Thank you for jumping in and giving me your opinion. humm.. they seem to be about the same size? Which one are you thinking? Cracker (the one with more gold) or Gypsy (the one with more black)?


----------



## powderhogg01 (Jun 4, 2013)

Gypsy. Though like I said, I'm no expert. The thing that makes me think that is how the saddle feathers float to the sides of the pointed tail feathers. 
Only time will tell I suppose.


----------



## aussielvr07 (Aug 4, 2013)

If I had to guess I would say the darker one looks more like a roo but I am also NOT an expert.


----------



## back2simplelife (Jul 6, 2013)

sigh.. ok.. thanks ya'll! So hens do not have any saddle feathers then? I keep trying to figure this all out and only end up confusing myself even more!


----------



## WeeLittleChicken (Aug 31, 2012)

They both look like roos to me but I could be wrong. Some of these large breeds can be a bit misleading.

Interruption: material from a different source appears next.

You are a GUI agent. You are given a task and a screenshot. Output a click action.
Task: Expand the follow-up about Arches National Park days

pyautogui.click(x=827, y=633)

All chickens have saddle feathers... I think you might be thinking hackle feathers (those around the neck.) At that age it should be pretty easy to tell them apart but hens have rounded hackle feathers that look much like the rest of their feathers and roosters have pointed/thinner/possibly longer hackle feathers. (It might be easier if you don't know the difference to hold the bird facing you and look down at the neck feathers - it's the best view in my opinion to see the difference.) I find it also helps to look at their feet if they are all the same size... roosters often have very thick legs/feet compared to their sisters and they might have spur buds, though spur buds alone don't always mean rooster as occasionally hens carry them too - not often mind you but it does happen. Also they should be growing out different looking tail feathers pretty soon. I hope that helps! Of course you could wait until they start crowing/laying eggs and then you'll know for sure.


----------



## jennifer (May 14, 2013)

Just raised glw 1 roo 1 hen


----------



## jennifer (May 14, 2013)

Can you get pics of each bird alone? It's hard to focas on just those birds and which birds you are referring too. I know that you mean glw but i could give a better input if I saw each individually .. I have some that are 6 months and both sexes.


----------



## back2simplelife (Jul 6, 2013)

jennifer said:


> Can you get pics of each bird alone? It's hard to focas on just those birds and which birds you are referring too. I know that you mean glw but i could give a better input if I saw each individually .. I have some that are 6 months and both sexes.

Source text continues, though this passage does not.